Revalidation of Doctors - Health Committee Contents

Written evidence from the Royal College of Psychiatrists (REV 16)

The Royal College of Psychiatrists is the leading medical authority on mental health in the United Kingdom and is the professional and educational organisation for doctors specialising in psychiatry.

We are pleased to respond to this consultation. This consultation was prepared by Dr Laurence Mynors-Wallis: Registrar.

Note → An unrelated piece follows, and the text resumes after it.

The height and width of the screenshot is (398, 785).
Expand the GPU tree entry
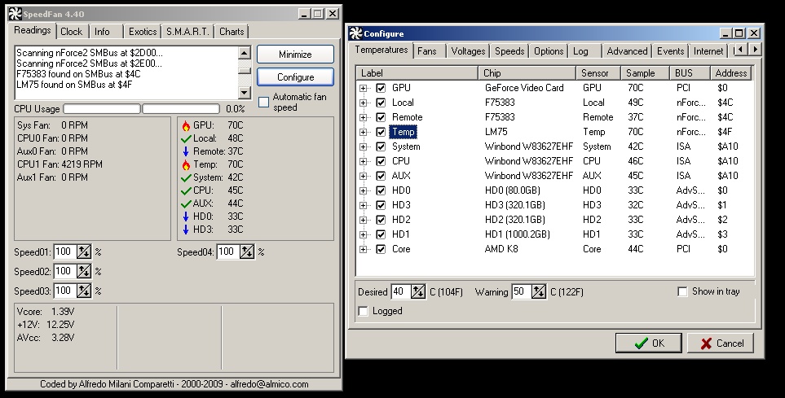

1.1  The Royal College of Psychiatrists strongly supports revalidation. College members, whilst having understandable concerns about bureaucracy and potential time taken from direct patient care, have accepted revalidation guided by the aims set by the College which are listed below:

  • revalidation must command the confidence of patients, the public and the profession;
  • revalidation should facilitate improved practice for all College members and fellows;
  • the process should identify those whose practice falls below acceptable standards and give advice and monitoring to allow revalidation to be reconsidered; there should be early warning of potential failure so remedial action can be taken;
  • the process should allow those who are working to College standards to revalidate without undue difficulty or stress;
  • there must be equity across the specialties, independent of differing areas of practice, working environments and geographical location;
  • revalidation should be affordable and flexible, starting simple to allow further development; and
  • the process should incorporate as far as possible information already being collected in clinical work and use existing tools and standards where available.

1.2  The College is clear that revalidation is not, and should not be, about identifying the few bad doctors. Whilst this may happen in a few cases, other governance systems should pick up failing doctors and concerns should immediately be addressed.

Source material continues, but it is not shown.